## [TASK STATEMENT]
Check each line of the records below and collect those that include the word "this".

## [Data entries]
-- Opening Marker --
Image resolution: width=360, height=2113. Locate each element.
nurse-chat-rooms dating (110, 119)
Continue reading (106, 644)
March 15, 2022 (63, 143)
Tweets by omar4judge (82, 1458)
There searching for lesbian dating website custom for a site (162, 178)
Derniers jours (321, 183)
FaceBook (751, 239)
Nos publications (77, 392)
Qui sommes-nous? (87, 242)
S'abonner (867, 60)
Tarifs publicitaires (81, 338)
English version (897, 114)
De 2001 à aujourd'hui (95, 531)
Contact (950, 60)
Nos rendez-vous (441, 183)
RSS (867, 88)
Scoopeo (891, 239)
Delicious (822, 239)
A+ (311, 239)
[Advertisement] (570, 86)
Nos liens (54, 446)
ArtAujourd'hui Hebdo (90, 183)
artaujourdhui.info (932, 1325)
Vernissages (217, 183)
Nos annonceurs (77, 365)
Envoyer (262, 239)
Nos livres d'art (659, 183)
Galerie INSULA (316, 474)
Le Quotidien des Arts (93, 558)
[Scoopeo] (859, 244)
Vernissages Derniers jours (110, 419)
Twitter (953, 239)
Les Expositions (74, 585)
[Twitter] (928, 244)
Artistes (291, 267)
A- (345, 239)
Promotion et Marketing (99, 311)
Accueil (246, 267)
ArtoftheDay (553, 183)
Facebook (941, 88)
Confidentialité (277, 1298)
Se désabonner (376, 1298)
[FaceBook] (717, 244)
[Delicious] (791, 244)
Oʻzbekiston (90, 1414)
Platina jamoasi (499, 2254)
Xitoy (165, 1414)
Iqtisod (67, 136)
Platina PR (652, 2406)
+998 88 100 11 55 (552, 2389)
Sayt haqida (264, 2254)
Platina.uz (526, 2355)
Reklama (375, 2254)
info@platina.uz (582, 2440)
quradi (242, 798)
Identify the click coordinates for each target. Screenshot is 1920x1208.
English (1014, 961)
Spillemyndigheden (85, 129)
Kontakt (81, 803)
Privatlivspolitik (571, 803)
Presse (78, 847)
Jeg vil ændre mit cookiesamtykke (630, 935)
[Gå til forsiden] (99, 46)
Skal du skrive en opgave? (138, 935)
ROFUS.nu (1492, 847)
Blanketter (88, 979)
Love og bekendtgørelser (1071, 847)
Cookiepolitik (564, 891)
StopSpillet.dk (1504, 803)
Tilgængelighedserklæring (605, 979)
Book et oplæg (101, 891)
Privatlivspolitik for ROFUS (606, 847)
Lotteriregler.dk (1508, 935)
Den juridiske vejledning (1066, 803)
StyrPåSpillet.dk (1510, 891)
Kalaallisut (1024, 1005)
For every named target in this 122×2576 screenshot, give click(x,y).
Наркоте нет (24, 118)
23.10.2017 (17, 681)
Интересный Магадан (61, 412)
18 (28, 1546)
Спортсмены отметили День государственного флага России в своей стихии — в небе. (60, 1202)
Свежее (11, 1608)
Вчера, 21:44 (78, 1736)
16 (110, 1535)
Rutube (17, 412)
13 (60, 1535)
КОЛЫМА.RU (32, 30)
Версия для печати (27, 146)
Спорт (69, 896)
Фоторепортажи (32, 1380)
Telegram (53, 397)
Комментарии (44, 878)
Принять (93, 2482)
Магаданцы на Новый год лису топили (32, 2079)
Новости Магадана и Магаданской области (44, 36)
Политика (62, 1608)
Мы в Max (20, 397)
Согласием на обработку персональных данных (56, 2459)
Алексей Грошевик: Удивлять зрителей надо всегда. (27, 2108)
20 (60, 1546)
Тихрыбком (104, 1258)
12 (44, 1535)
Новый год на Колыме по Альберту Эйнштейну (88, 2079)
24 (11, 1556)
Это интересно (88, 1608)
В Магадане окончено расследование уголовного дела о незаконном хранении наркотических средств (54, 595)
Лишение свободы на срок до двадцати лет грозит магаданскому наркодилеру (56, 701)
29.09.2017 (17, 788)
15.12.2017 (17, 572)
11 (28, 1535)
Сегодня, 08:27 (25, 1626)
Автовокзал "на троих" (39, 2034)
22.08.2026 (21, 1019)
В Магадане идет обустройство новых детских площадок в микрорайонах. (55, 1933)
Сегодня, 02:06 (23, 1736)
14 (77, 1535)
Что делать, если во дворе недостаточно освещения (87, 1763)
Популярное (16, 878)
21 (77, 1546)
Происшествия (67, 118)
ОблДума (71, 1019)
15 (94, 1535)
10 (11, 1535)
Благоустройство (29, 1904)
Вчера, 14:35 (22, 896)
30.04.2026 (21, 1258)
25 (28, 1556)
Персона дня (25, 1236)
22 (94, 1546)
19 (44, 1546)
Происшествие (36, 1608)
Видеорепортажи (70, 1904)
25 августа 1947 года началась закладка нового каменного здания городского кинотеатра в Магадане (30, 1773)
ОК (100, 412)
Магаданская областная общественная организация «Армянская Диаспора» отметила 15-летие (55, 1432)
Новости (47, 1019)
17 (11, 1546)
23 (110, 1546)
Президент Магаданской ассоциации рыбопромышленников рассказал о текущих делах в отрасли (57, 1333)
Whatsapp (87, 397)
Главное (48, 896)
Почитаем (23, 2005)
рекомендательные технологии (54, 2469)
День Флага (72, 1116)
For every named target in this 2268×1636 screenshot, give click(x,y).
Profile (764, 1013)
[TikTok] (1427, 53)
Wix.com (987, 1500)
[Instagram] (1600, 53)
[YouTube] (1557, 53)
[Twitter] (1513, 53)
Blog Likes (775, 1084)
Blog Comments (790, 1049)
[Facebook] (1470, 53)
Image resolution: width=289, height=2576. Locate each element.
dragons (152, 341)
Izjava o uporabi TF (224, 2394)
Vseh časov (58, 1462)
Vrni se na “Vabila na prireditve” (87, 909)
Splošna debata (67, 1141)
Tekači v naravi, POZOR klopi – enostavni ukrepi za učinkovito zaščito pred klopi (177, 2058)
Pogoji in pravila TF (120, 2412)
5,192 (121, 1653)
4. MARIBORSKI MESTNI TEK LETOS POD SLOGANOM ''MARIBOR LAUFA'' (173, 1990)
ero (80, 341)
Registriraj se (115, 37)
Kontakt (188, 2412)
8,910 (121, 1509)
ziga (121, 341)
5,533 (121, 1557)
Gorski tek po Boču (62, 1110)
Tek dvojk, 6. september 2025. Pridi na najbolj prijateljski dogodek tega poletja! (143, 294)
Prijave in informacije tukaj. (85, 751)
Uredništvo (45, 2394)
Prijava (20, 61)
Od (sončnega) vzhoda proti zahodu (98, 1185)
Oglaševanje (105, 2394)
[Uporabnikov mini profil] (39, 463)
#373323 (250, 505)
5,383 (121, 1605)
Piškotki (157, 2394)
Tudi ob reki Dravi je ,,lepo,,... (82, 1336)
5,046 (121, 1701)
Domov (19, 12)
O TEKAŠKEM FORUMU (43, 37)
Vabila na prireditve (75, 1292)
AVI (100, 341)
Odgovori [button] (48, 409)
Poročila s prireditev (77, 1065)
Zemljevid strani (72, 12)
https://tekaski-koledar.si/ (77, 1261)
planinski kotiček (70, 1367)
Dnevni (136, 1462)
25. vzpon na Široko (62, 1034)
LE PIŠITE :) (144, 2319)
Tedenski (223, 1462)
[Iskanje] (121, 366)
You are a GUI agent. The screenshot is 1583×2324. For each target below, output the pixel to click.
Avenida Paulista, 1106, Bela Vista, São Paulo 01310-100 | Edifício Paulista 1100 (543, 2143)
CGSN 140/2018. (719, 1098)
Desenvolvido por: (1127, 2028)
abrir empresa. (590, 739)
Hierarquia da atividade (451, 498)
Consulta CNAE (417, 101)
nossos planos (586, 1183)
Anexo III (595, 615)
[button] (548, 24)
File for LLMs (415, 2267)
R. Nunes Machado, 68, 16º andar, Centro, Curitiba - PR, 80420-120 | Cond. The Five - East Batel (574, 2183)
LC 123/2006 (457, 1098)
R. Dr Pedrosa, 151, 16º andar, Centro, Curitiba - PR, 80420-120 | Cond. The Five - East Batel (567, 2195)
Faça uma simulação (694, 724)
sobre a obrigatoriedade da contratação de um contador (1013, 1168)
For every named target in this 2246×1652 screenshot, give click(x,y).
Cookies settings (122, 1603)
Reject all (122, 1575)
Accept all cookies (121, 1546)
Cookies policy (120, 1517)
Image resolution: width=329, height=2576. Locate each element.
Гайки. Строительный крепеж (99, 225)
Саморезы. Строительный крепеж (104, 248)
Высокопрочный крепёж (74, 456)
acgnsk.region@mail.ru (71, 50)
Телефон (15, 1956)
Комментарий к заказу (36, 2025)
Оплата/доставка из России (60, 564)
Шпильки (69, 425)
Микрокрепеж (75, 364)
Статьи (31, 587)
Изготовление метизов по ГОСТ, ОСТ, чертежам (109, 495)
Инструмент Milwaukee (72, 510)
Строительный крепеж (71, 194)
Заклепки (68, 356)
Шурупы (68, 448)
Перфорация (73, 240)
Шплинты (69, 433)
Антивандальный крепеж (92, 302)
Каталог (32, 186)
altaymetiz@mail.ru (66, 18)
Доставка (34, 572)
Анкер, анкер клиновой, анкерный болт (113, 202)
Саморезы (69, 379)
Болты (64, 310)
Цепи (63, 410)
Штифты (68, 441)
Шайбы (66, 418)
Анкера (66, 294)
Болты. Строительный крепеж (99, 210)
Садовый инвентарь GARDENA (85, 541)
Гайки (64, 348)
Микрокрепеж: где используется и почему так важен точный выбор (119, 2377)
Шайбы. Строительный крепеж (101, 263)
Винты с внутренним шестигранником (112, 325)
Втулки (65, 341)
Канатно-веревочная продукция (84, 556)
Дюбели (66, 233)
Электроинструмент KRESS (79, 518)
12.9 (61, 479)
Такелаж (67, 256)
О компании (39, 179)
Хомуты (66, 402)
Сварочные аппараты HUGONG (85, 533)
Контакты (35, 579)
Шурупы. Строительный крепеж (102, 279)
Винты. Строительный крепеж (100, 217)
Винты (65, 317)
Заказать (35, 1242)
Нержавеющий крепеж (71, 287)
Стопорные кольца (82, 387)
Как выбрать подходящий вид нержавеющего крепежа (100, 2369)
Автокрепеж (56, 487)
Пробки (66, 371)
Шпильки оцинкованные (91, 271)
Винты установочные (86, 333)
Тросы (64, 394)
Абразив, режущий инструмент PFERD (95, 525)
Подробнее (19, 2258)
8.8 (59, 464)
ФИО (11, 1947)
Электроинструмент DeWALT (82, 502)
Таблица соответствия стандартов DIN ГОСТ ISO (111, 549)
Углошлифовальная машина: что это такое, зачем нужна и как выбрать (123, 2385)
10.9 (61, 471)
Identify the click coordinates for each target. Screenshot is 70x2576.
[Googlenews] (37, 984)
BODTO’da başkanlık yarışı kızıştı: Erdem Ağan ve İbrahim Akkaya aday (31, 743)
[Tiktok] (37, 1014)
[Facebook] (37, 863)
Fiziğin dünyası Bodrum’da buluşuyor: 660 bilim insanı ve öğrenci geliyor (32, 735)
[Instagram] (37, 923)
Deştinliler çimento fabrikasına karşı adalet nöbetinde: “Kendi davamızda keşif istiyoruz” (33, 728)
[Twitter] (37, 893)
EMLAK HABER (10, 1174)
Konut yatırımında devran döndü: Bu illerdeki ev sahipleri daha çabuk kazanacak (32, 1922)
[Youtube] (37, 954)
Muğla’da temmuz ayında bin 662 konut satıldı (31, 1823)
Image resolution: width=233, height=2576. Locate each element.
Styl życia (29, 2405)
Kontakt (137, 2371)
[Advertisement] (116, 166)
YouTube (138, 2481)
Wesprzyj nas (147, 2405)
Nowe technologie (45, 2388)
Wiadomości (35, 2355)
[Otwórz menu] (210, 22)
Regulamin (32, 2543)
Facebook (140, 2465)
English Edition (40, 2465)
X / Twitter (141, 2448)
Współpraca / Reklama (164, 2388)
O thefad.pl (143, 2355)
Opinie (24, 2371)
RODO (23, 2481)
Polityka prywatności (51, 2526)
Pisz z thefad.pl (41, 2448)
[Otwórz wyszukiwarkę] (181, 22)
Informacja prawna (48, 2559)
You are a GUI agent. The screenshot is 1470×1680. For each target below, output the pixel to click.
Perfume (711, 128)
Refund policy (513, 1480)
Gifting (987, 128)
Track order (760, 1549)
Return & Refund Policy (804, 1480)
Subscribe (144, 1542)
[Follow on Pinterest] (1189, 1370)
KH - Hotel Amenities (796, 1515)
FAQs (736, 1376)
-- Closing Marker --
## [RESULT]
For every named target in this 122×2576 screenshot, give click(x,y).
For every named target in this 2268×1636 screenshot, give click(x,y).
For every named target in this 2246×1652 screenshot, give click(x,y).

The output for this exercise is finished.